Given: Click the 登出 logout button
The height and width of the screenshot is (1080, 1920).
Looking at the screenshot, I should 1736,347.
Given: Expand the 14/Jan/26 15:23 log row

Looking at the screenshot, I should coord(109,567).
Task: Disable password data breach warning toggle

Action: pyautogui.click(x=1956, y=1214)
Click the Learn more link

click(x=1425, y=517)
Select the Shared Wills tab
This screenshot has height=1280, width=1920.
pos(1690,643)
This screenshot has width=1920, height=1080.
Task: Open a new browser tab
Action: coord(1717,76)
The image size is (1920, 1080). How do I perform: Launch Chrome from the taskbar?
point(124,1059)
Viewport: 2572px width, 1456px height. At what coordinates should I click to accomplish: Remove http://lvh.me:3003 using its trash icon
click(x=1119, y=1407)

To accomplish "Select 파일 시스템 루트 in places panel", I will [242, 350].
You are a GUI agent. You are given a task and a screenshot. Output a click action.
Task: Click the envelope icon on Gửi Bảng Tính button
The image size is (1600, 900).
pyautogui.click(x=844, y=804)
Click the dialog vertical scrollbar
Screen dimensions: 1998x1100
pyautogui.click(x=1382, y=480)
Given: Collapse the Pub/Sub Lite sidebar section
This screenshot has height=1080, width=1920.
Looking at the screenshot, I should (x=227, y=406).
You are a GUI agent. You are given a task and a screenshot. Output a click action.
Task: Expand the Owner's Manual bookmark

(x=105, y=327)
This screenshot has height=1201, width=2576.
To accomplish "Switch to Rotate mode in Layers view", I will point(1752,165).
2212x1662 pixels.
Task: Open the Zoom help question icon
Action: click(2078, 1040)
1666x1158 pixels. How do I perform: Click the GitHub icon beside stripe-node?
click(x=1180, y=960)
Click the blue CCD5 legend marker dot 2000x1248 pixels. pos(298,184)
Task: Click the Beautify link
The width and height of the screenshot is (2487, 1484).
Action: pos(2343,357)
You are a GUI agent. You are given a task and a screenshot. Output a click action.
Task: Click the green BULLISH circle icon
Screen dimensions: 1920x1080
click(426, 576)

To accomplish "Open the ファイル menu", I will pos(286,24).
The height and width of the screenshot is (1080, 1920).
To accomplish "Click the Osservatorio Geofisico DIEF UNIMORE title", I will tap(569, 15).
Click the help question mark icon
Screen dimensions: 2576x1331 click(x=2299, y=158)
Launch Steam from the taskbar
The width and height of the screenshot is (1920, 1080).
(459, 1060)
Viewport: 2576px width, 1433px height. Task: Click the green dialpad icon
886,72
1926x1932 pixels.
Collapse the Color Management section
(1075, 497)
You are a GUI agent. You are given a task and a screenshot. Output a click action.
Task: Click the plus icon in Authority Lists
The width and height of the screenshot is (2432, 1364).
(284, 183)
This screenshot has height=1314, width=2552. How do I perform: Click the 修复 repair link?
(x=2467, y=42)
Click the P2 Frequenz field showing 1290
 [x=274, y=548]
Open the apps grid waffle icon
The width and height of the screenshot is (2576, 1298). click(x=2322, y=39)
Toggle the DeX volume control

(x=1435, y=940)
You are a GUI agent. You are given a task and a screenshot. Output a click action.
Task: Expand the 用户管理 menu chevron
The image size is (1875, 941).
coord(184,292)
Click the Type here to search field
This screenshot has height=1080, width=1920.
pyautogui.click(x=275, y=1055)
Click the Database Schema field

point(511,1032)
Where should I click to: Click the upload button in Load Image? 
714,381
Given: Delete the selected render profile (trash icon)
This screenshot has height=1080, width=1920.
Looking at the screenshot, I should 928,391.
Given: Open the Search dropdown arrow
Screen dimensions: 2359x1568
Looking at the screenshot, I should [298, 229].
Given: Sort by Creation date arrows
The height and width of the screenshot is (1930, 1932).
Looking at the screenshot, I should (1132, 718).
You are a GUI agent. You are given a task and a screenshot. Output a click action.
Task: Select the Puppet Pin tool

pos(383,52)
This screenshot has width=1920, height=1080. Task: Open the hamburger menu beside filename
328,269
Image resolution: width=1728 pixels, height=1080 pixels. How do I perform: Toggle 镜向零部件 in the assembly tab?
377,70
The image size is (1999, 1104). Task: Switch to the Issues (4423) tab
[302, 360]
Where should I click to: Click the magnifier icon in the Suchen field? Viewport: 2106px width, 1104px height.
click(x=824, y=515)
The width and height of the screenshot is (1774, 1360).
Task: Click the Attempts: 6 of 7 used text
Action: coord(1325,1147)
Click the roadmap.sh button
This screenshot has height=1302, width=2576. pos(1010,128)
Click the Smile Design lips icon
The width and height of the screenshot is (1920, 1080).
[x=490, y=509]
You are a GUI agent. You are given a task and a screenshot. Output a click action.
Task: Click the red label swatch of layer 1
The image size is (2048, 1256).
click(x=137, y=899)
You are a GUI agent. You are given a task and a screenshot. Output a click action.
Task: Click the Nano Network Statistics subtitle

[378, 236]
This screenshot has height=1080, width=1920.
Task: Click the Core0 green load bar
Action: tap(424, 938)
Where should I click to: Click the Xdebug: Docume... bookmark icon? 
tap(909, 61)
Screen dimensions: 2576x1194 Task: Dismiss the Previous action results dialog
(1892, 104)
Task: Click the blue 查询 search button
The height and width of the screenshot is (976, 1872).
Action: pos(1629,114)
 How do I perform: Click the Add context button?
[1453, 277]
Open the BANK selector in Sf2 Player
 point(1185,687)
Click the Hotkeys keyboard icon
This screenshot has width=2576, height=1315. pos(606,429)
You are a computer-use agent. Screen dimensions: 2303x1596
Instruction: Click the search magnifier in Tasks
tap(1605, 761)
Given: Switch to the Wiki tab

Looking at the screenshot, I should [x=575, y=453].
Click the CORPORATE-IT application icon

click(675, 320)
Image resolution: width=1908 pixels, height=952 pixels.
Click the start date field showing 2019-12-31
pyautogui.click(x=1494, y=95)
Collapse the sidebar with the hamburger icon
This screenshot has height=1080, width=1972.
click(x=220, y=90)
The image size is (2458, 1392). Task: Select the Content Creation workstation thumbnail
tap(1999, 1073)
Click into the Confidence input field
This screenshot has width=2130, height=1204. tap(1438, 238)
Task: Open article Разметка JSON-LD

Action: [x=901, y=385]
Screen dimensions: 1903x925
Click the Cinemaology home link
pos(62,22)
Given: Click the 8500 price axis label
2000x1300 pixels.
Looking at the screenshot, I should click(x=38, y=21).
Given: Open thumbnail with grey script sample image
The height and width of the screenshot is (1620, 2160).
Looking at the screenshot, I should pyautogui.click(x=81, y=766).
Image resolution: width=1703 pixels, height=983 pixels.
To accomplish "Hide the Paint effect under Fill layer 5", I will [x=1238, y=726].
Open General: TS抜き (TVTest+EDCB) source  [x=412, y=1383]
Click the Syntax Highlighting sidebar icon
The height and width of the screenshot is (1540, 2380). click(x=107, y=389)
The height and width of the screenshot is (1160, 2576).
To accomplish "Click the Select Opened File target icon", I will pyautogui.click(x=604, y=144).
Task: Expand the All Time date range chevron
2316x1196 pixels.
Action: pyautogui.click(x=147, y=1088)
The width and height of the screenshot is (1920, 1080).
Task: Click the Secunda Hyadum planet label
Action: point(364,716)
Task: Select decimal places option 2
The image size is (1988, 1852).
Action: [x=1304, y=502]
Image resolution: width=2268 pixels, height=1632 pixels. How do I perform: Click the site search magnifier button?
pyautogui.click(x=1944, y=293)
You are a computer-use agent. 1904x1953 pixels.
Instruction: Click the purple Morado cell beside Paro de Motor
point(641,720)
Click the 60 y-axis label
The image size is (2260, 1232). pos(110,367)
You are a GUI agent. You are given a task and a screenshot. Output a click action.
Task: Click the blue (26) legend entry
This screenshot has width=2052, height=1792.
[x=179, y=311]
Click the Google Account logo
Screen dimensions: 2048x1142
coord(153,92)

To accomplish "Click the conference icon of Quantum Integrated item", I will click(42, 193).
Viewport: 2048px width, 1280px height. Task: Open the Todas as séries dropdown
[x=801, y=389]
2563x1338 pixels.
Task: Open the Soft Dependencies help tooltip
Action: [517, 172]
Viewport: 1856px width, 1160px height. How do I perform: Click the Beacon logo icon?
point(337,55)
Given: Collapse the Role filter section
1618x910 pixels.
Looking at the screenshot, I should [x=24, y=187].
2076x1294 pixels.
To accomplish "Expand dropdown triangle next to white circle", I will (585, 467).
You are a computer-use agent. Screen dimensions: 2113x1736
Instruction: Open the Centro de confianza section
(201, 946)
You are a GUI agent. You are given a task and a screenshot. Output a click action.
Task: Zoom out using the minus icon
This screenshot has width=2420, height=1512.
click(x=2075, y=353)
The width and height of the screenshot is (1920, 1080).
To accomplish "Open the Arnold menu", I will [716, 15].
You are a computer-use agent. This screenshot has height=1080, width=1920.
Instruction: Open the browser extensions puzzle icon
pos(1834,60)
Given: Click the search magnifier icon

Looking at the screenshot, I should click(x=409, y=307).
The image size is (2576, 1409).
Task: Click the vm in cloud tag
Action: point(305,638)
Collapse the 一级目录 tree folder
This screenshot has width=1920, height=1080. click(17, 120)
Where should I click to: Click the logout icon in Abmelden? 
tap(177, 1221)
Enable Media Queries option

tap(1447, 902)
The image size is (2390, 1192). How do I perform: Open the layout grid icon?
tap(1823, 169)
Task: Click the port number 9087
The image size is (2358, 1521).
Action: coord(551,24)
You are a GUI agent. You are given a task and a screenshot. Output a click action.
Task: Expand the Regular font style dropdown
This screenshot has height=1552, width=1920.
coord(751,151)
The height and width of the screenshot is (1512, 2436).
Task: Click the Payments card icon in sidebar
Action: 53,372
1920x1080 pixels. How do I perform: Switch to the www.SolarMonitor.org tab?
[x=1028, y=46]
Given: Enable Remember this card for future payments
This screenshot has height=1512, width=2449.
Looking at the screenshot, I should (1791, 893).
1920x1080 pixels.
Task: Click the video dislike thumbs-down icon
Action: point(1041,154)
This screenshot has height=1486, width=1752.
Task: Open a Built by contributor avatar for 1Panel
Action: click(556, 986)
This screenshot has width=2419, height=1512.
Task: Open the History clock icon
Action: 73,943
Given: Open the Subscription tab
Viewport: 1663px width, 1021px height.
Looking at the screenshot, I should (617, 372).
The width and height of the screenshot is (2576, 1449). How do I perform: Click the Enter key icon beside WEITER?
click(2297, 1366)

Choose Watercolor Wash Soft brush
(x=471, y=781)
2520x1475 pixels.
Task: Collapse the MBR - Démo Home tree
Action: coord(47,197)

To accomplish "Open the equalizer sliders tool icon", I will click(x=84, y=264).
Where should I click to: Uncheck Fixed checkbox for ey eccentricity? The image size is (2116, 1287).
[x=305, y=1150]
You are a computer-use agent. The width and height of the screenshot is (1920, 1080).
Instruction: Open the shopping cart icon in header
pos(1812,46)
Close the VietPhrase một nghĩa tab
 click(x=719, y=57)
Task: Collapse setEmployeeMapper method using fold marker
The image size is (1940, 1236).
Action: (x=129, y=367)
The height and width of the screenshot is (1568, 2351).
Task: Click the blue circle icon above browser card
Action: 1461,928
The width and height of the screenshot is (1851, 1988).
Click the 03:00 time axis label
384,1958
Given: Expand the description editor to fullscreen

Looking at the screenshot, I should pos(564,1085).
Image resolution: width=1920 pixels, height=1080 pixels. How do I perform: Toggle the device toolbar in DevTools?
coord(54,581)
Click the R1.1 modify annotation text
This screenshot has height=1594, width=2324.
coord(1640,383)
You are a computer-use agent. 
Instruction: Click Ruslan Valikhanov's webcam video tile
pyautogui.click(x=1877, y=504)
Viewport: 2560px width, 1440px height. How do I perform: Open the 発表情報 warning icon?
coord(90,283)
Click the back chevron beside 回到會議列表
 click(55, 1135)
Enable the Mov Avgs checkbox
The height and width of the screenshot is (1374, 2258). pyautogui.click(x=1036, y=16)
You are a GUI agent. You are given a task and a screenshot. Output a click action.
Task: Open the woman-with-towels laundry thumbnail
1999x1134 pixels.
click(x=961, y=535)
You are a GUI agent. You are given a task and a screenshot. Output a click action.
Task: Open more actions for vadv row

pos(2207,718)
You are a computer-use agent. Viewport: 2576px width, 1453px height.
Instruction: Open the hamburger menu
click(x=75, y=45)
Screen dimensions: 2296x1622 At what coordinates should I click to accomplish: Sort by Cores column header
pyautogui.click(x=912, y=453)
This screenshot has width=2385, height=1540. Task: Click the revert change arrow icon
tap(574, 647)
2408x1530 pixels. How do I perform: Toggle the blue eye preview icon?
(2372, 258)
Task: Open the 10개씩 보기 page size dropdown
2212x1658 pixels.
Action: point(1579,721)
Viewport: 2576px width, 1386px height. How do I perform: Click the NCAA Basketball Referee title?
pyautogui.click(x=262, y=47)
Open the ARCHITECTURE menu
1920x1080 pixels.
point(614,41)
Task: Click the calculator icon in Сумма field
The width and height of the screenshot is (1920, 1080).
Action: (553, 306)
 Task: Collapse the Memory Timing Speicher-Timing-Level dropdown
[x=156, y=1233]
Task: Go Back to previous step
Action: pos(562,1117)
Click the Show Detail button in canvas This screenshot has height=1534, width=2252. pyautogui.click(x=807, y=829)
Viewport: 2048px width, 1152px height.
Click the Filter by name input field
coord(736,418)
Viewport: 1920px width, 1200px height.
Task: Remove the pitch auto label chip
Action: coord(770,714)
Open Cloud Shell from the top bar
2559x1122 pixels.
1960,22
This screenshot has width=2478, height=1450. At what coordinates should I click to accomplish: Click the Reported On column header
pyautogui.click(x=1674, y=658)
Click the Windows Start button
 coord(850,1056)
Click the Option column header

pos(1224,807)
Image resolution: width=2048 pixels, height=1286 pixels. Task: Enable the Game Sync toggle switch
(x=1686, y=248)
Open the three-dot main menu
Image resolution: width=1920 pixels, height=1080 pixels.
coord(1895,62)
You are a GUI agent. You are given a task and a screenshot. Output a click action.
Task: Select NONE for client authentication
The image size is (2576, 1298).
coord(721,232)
====
=== ACTIVITY ===
Please copy the lines above from the line with "This screenshot has height=1552, width=1920." up to and including the line with "Task: Collapse setEmployeeMapper", exactly as written and with nothing else.

=== WRITTEN SOLUTION ===
This screenshot has height=1552, width=1920.
coord(751,151)
The height and width of the screenshot is (1512, 2436).
Task: Click the Payments card icon in sidebar
Action: 53,372
1920x1080 pixels. How do I perform: Switch to the www.SolarMonitor.org tab?
[x=1028, y=46]
Given: Enable Remember this card for future payments
This screenshot has height=1512, width=2449.
Looking at the screenshot, I should (1791, 893).
1920x1080 pixels.
Task: Click the video dislike thumbs-down icon
Action: point(1041,154)
This screenshot has height=1486, width=1752.
Task: Open a Built by contributor avatar for 1Panel
Action: click(556, 986)
This screenshot has width=2419, height=1512.
Task: Open the History clock icon
Action: 73,943
Given: Open the Subscription tab
Viewport: 1663px width, 1021px height.
Looking at the screenshot, I should (617, 372).
The width and height of the screenshot is (2576, 1449). How do I perform: Click the Enter key icon beside WEITER?
click(2297, 1366)

Choose Watercolor Wash Soft brush
(x=471, y=781)
2520x1475 pixels.
Task: Collapse the MBR - Démo Home tree
Action: coord(47,197)

To accomplish "Open the equalizer sliders tool icon", I will click(x=84, y=264).
Where should I click to: Uncheck Fixed checkbox for ey eccentricity? The image size is (2116, 1287).
[x=305, y=1150]
You are a computer-use agent. The width and height of the screenshot is (1920, 1080).
Instruction: Open the shopping cart icon in header
pos(1812,46)
Close the VietPhrase một nghĩa tab
 click(x=719, y=57)
Task: Collapse setEmployeeMapper method using fold marker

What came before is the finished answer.